● PROVIDED PASSAGE:
▶

When, shortly after the occupation of Zuccotti Park (Sep. 17, 2011), I started organizing disabled people to join in the new Occupy Wall Street movement, which seemed to be growing at the speed of light, I was criticized by leaders in the disability rights movement, including my good friend Bob Kafka, a national leader of ADAPT.
ADAPT is a grassroots organization of people with disabilities. Founded in 1983, ADAPT fought first for access to public transportation. At the time ADAPT stood for "American Disabled for Accessible Public Transit." After passage of the Americans with Disabilities Act, the focus shifted to freeing disabled people from institutions and making it possible for those with even the most significant disabilities to live in their own homes in the community, with all the necessary services and supports. ADAPT, then, came to stand for "American Disabled for Attendant Programs Today." Currently, ADAPT simply stands for ADAPT, it's no longer an acronym.
The services and supports for which ADAPT has been fighting are or would be funded by Medicaid, the health care program for the poor. Since, outside of self-pay or costly private insurance, only Medicaid covers long term care, disabled people are often forced into poverty and forced to stay poor. Thus, ADAPT is fighting not for the Larry Flints and Christopher Reeves, but for the neediest and the poorest.
ADAPT makes very effective use of civil disobedience. At national actions, 100 to 200 people, most if not all disabled, get arrested. Getting arrested is proof of our commitment and is an empowering act for those who have been powerless. ADAPT activists are very proud when they get arrested, though it's always an ordeal, especially for those with significant disabilities. I've been arrested with ADAPT more times than I can remember.
Since ADAPT is known as the radical arm of the disability rights movement, I didn't expect an ADAPT leader to disapprove of our involvement in Occupy. Yet, Bob Kafka wrote: "At a time when our people across the country are being threatened with cuts to basic services, States are slashing Medicaid budgets, workers with disabilities are being targeted [and laid off], sheltered employment pays sub-minimum wages, we need to use our scarce organizing energies and resources carefully, and not be dazzled by a movement that hardly recognizes our issues." And he added: "Personally I'm tired of educating 'progressives' on our issues 38 years after 504 [the Section of the 1973 Rehabilitation Act prohibiting discrimination on the basis of disability in all programs receiving federal funding] and 21 years after the ADA [Americans with Disabilities Act]."
Bob's message exemplifies a widely held attitude in the disability rights movement, that of seeing our issues as ours and ours alone.
All of us who fight for social justice know very well that it's always the poorest and the neediest who pay for the sins of the rich. In times of plenty, poor people are thrown some crumbs. And those crumbs often are enough to pacify us and render us passive. In times of economic crisis, of course, poor people are the ones who are made to bear the heaviest burden.
Because we have always had the highest unemployment rates, even in times of economic boom, and because so many of our people have always depended on social programs, there is no question that the disability community was hit as hard as could be during the latest economic crisis. A crisis that was caused by Wall Street, by the big banks, by our government's commitment to the "free market," and the idea that an unregulated market is the best way to increase economic growth, that no matter how much social damage it may cause, it will ultimately benefit everyone. That commitment was unshaken by the economic crisis. In fact, what was the remedy? The big banks that caused the crisis got bailed out. "Banks got bailed out, we got sold out."

◀

● EXCERPTED DATA:
▶

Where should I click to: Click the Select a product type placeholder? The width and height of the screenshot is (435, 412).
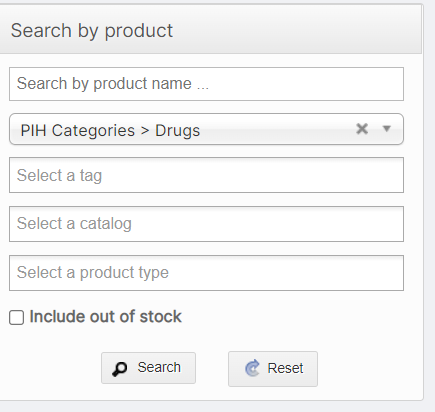point(93,273)
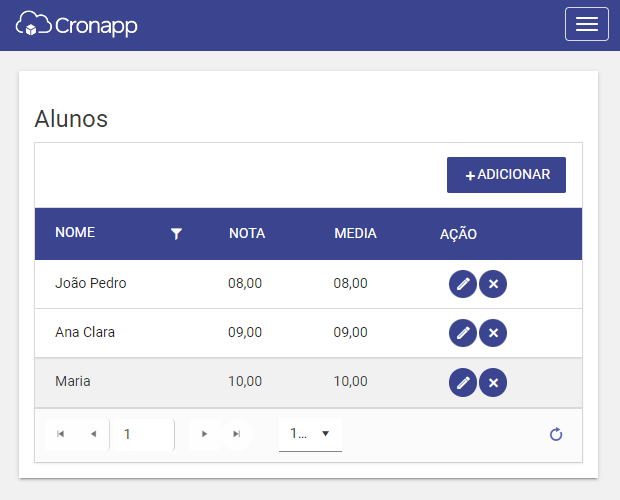Sort by the NOME column header
Image resolution: width=620 pixels, height=500 pixels.
[75, 232]
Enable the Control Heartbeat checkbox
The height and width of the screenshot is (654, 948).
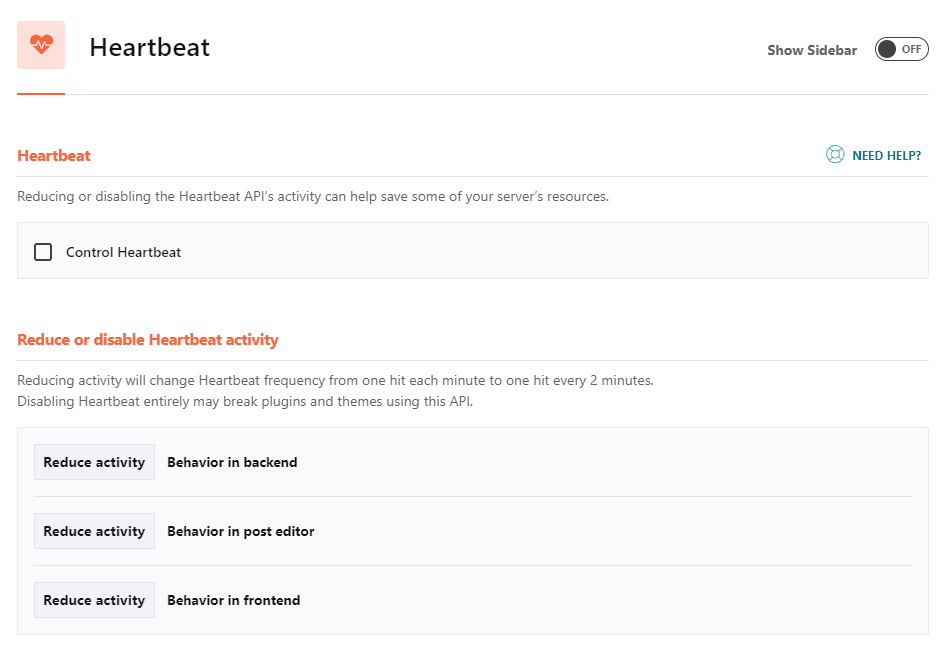43,252
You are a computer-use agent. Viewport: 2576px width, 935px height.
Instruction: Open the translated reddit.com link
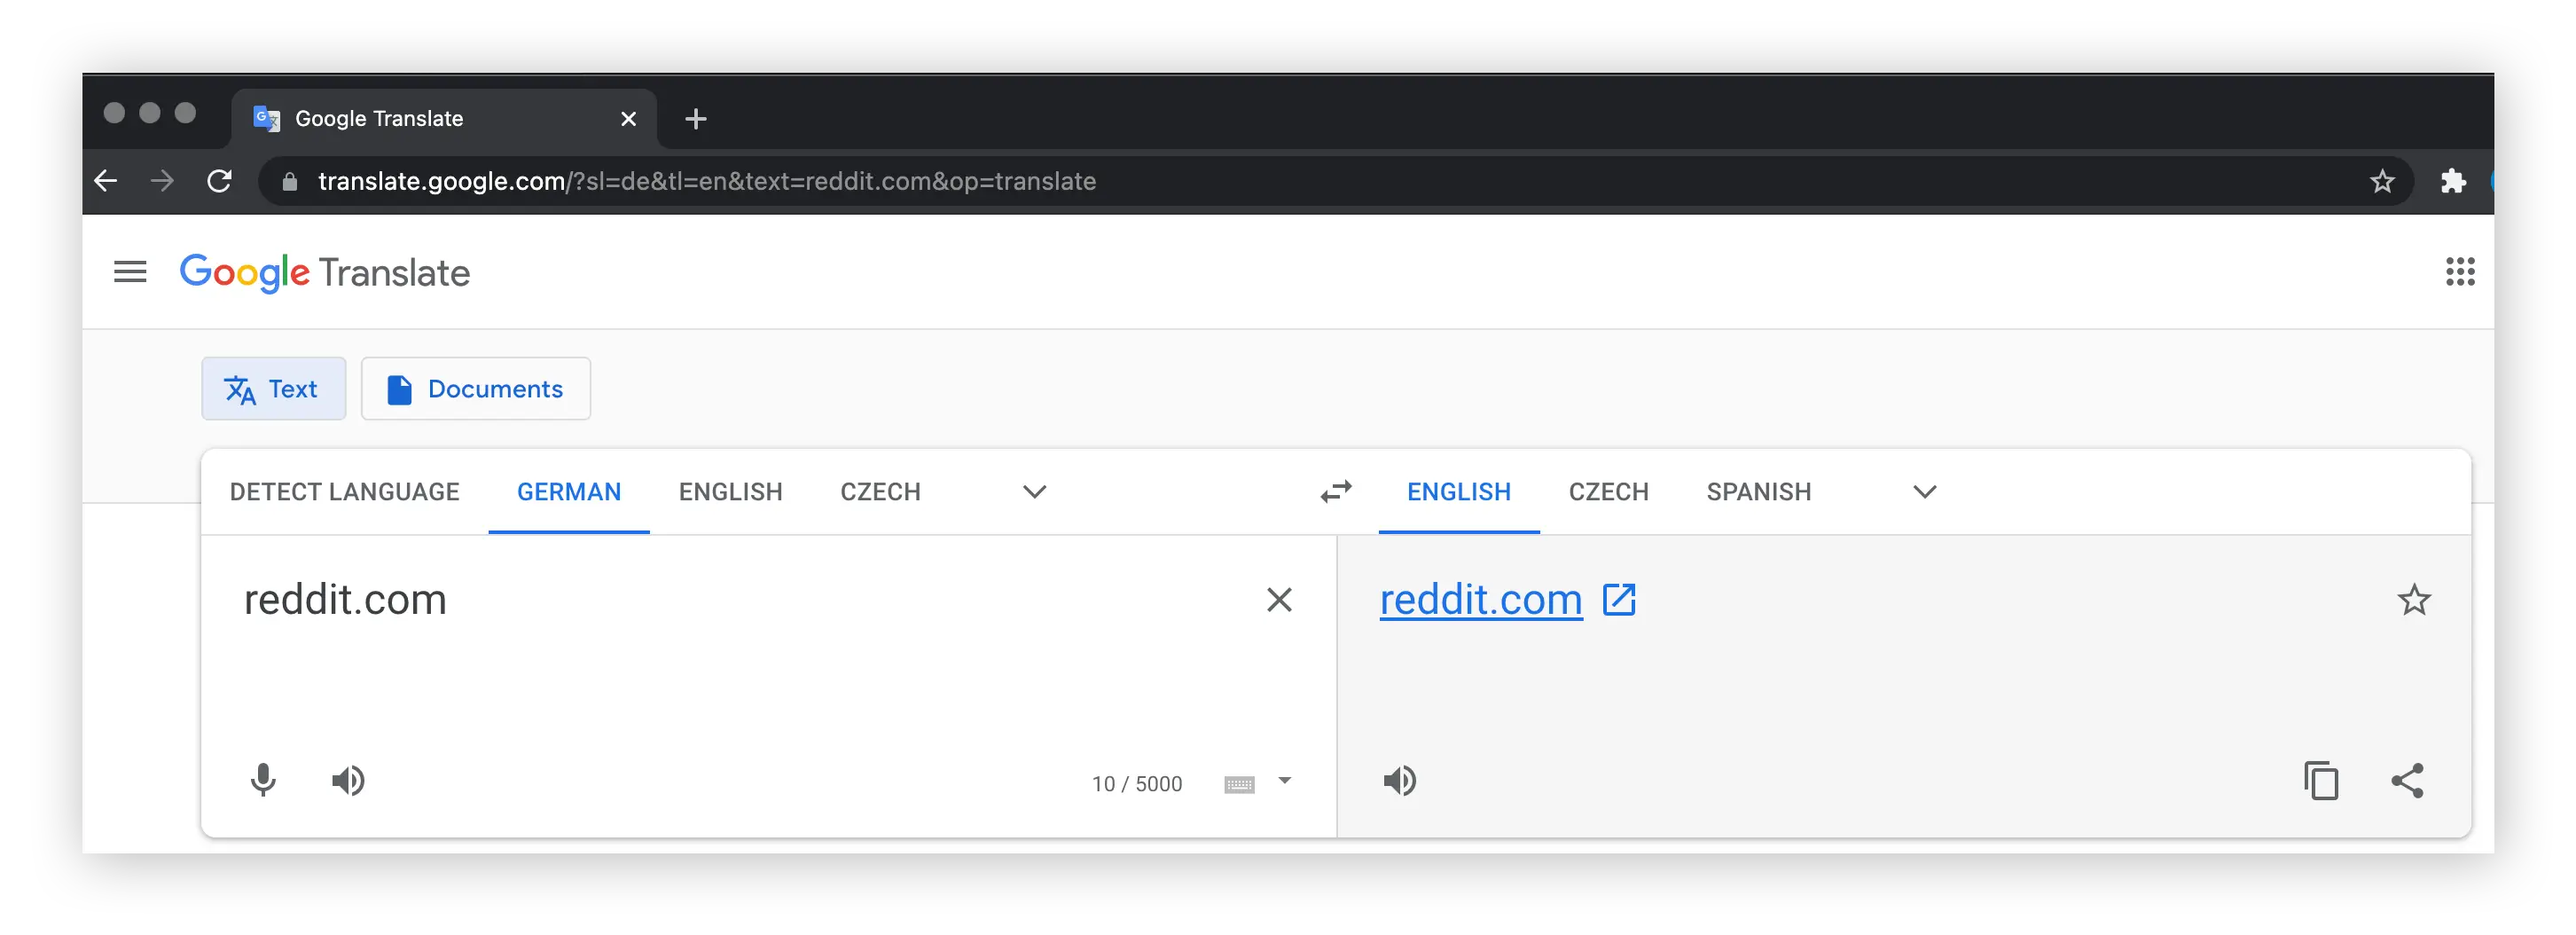1480,600
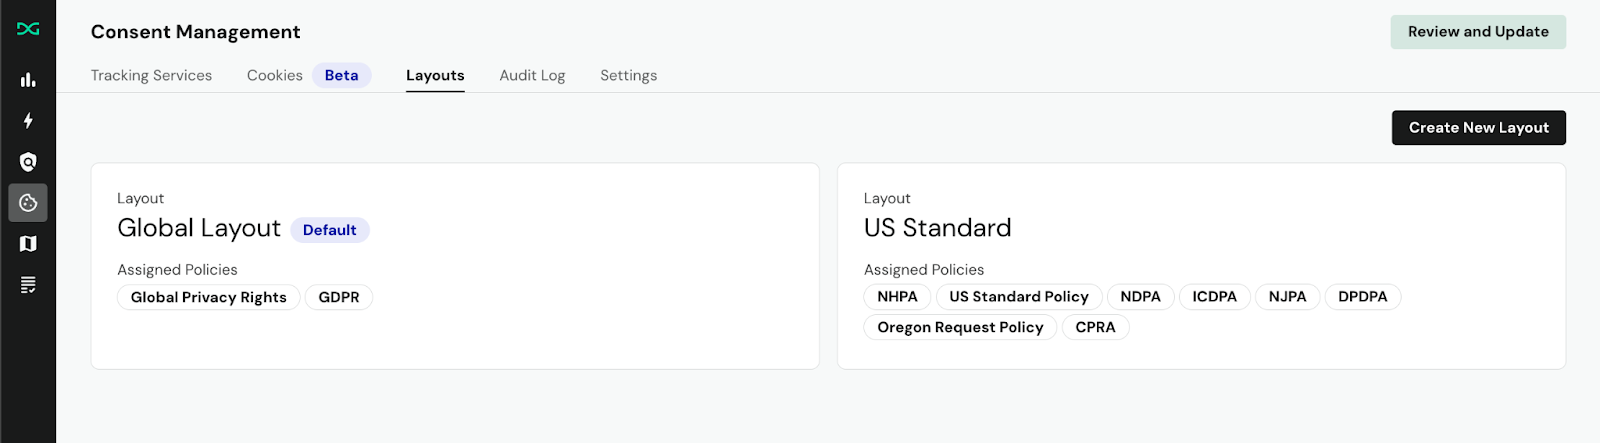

◀

Reproduce the passage on ADAPT and Occupy Wall Street from "The services and" up to and including "I can remember.", word for word.

The services and supports for which ADAPT has been fighting are or would be funded by Medicaid, the health care program for the poor. Since, outside of self-pay or costly private insurance, only Medicaid covers long term care, disabled people are often forced into poverty and forced to stay poor. Thus, ADAPT is fighting not for the Larry Flints and Christopher Reeves, but for the neediest and the poorest.
ADAPT makes very effective use of civil disobedience. At national actions, 100 to 200 people, most if not all disabled, get arrested. Getting arrested is proof of our commitment and is an empowering act for those who have been powerless. ADAPT activists are very proud when they get arrested, though it's always an ordeal, especially for those with significant disabilities. I've been arrested with ADAPT more times than I can remember.